Conjugate Learning Theory: Uncovering the Mechanisms of Trainability and Generalization in Deep Neural Networks

Published 18 Feb 2026 in stat.ML, cs.AI, and cs.LG | (2602.16177v2)

Abstract: In this work, we propose a notion of practical learnability grounded in finite sample settings, and develop a conjugate learning theoretical framework based on convex conjugate duality to characterize this learnability property. Building on this foundation, we demonstrate that training deep neural networks (DNNs) with mini-batch stochastic gradient descent (SGD) achieves global optima of empirical risk by jointly controlling the extreme eigenvalues of a structure matrix and the gradient energy, and we establish a corresponding convergence theorem. We further elucidate the impact of batch size and model architecture (including depth, parameter count, sparsity, skip connections, and other characteristics) on non-convex optimization. Additionally, we derive a model-agnostic lower bound for the achievable empirical risk, theoretically demonstrating that data determines the fundamental limit of trainability. On the generalization front, we derive deterministic and probabilistic bounds on generalization error based on generalized conditional entropy measures. The former explicitly delineates the range of generalization error, while the latter characterizes the distribution of generalization error relative to the deterministic bounds under independent and identically distributed (i.i.d.) sampling conditions. Furthermore, these bounds explicitly quantify the influence of three key factors: (i) information loss induced by irreversibility in the model, (ii) the maximum attainable loss value, and (iii) the generalized conditional entropy of features with respect to labels. Moreover, they offer a unified theoretical lens for understanding the roles of regularization, irreversible transformations, and network depth in shaping the generalization behavior of deep neural networks. Extensive experiments validate all theoretical predictions, confirming the framework's correctness and consistency.

Abstract PDF Upgrade to Chat

Summary

The paper introduces a novel conjugate learning theory that explains trainability and generalization through convex duality and gradient energy bounds.
It rigorously establishes Fenchel-Young losses as the unique, well-behaved loss functions while detailing the effects of architecture, SGD, and overparameterization.
Empirical results validate the theory across multiple architectures, linking design choices like skip connections to improved optimization and generalization.

Conjugate Learning Theory: Unified Principles of Deep Neural Network Trainability and Generalization

Introduction and Motivation

"Conjugate Learning Theory: Uncovering the Mechanisms of Trainability and Generalization in Deep Neural Networks" (2602.16177) provides a comprehensive theoretical framework uniting the study of trainability and generalization in deep neural networks (DNNs). The major challenge addressed is the lack of a theory that explains why overparameterized, highly non-convex DNNs are efficiently trainable with simple SGD and simultaneously demonstrate superior generalization even in regimes where classical theory would predict overfitting. The proposed framework, rooted in convex conjugate duality, not only subsumes much of existing loss function theory, but also communicates how model architecture—depth, width, parameter sharing—and data properties conspire to produce observed learning dynamics.

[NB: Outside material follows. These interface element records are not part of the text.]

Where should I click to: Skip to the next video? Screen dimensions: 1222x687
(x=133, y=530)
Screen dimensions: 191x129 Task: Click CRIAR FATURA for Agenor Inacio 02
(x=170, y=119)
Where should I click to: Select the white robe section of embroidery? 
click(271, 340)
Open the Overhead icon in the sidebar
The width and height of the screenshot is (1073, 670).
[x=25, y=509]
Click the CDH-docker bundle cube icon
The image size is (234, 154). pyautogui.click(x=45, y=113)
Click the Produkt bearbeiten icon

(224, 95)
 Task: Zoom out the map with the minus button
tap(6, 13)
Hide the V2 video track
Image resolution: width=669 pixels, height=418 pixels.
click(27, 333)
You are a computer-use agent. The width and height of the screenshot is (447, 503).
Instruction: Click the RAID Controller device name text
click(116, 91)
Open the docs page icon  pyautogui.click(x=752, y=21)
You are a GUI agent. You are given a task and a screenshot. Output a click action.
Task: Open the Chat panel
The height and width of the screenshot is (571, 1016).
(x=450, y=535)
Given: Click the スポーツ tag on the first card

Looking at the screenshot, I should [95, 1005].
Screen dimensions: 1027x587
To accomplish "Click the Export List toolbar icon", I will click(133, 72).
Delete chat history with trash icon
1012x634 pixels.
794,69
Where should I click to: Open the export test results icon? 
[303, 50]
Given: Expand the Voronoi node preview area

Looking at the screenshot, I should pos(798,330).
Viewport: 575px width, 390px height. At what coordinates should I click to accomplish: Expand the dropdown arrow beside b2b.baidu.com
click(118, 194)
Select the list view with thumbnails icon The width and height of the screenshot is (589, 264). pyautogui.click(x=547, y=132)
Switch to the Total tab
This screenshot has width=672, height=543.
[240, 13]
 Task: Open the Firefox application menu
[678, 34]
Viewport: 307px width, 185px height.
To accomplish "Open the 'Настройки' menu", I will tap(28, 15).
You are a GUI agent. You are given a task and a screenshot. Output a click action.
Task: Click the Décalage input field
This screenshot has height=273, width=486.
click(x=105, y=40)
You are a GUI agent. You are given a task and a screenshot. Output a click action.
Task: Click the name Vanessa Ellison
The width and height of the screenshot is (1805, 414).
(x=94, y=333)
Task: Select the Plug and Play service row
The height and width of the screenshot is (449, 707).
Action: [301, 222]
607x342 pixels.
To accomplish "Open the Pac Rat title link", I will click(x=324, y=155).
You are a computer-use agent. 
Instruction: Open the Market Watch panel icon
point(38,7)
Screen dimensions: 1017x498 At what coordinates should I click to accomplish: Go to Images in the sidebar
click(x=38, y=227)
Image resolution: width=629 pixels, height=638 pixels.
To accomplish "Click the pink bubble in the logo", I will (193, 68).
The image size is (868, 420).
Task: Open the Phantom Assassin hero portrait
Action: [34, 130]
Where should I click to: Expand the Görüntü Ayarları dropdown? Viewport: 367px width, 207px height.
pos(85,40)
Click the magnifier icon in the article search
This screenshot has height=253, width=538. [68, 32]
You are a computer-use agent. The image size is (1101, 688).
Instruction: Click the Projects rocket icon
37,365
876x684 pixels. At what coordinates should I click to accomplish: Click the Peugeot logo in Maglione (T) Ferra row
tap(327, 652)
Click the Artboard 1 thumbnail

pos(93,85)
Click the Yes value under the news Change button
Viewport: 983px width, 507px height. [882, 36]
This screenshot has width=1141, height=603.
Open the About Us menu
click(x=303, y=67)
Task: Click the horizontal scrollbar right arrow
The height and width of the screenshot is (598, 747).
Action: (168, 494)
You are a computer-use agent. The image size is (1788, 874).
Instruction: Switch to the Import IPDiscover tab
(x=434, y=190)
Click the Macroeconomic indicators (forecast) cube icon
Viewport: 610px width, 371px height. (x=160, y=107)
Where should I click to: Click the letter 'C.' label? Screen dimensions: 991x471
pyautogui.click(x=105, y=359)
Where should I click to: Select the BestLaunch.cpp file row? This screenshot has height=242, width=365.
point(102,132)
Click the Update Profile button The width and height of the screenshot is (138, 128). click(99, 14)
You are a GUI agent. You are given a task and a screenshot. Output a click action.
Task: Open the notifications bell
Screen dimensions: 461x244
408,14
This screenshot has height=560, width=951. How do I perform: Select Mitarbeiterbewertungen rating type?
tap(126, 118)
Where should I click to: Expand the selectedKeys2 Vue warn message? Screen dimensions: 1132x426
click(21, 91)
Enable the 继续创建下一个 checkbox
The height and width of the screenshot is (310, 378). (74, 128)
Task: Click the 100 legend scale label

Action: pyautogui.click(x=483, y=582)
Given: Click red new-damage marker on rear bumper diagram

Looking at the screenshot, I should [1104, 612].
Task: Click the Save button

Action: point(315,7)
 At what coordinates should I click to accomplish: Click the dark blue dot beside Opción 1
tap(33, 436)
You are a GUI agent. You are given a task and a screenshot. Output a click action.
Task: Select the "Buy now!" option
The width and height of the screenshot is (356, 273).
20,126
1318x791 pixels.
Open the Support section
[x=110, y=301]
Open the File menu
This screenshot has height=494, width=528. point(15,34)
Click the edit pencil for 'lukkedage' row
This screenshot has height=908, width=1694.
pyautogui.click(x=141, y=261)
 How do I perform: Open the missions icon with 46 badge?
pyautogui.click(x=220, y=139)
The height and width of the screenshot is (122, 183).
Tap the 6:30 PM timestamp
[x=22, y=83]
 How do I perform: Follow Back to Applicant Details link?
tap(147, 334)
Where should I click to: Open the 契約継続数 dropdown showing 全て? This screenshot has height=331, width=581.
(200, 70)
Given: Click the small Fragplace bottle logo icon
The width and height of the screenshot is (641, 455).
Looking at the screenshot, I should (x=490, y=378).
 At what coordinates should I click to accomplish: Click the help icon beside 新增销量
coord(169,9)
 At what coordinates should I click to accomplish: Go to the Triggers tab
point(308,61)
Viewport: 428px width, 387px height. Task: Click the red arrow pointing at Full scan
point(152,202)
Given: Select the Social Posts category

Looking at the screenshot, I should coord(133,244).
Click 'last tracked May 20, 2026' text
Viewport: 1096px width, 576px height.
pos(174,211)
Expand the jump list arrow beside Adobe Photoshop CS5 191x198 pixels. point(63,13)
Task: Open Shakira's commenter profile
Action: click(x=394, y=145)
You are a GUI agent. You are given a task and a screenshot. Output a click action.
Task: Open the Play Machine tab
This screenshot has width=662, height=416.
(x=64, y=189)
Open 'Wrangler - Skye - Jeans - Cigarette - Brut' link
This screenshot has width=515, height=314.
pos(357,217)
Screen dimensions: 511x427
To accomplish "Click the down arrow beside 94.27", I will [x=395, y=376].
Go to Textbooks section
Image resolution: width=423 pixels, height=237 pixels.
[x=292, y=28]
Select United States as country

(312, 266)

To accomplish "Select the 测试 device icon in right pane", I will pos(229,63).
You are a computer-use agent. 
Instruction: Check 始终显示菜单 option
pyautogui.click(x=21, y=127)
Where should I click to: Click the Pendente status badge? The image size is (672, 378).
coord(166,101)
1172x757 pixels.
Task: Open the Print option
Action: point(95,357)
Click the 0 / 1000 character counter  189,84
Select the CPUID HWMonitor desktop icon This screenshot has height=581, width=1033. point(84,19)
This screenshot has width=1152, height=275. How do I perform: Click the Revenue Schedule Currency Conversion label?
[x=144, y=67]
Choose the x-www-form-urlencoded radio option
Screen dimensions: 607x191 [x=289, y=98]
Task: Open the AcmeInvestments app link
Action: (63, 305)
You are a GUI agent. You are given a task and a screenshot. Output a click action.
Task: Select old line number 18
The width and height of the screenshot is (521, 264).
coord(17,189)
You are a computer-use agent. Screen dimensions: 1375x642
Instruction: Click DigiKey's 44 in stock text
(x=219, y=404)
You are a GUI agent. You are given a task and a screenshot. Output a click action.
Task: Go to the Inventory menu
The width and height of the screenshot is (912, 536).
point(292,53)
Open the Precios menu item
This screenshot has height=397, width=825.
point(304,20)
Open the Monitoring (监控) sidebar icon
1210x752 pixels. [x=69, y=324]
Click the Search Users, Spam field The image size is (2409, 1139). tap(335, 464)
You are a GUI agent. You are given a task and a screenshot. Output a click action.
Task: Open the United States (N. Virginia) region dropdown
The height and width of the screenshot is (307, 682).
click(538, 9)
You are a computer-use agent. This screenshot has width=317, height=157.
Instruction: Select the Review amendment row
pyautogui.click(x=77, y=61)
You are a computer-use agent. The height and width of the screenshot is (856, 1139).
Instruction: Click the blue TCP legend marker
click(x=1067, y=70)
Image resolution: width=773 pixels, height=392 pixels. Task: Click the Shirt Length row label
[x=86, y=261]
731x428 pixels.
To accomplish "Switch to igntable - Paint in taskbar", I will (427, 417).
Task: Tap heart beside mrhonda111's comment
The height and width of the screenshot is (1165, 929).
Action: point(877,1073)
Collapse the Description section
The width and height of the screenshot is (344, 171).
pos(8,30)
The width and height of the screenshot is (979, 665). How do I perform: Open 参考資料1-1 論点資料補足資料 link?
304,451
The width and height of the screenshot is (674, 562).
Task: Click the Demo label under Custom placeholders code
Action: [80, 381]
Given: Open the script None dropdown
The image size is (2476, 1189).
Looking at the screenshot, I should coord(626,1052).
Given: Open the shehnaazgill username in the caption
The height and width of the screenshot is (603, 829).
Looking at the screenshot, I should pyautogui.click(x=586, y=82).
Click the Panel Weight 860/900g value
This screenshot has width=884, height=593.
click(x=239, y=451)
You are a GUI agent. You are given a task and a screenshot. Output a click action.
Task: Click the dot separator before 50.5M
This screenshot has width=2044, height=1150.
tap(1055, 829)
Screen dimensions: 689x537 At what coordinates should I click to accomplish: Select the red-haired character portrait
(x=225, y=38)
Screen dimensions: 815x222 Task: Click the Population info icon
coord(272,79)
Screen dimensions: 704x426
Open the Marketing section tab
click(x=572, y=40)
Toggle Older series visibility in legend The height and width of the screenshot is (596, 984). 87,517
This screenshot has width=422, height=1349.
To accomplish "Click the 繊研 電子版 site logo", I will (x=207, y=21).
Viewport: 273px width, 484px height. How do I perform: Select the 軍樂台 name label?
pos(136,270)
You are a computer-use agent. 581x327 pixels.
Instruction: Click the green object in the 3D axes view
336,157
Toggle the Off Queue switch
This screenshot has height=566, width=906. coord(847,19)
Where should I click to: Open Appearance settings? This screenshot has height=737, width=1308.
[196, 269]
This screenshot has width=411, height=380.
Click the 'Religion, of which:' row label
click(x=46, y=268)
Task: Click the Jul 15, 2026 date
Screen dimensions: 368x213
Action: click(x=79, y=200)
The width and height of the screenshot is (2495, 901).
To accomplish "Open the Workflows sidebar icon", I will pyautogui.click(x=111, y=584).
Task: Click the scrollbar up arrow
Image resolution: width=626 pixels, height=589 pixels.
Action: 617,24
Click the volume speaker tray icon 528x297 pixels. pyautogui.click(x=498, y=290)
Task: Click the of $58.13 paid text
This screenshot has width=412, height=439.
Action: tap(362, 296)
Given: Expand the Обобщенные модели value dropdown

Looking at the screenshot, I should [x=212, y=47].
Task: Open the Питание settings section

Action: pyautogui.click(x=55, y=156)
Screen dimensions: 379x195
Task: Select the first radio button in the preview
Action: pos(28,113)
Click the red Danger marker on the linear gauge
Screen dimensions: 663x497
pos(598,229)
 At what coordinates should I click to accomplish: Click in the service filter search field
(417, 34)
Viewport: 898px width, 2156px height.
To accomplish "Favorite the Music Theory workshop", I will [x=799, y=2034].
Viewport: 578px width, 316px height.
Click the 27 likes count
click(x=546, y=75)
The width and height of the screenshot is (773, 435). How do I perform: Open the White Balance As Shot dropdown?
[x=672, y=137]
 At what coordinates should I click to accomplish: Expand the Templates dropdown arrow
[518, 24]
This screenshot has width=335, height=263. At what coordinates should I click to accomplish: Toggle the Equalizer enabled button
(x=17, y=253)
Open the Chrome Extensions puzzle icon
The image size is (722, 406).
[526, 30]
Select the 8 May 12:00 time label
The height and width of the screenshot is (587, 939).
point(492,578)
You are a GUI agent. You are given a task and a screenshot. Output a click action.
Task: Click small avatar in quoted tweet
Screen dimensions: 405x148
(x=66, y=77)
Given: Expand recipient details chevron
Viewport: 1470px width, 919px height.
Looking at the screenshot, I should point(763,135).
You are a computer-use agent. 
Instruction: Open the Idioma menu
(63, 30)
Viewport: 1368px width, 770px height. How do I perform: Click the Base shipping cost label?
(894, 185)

Theoretical Foundations: Practical Learnability and the Conjugate Framework

The paper builds on the statistical insight that conditional distribution estimation from finite data is fundamentally constrained by the Pitman-Darmois-Koopmans theorem, restricting "practically learnable" conditional distributions to the exponential family unless extra structure is imposed. Consequently, virtually all machine learning problems become conditional exponential family estimation, typically solved by minimizing the negative log-likelihood.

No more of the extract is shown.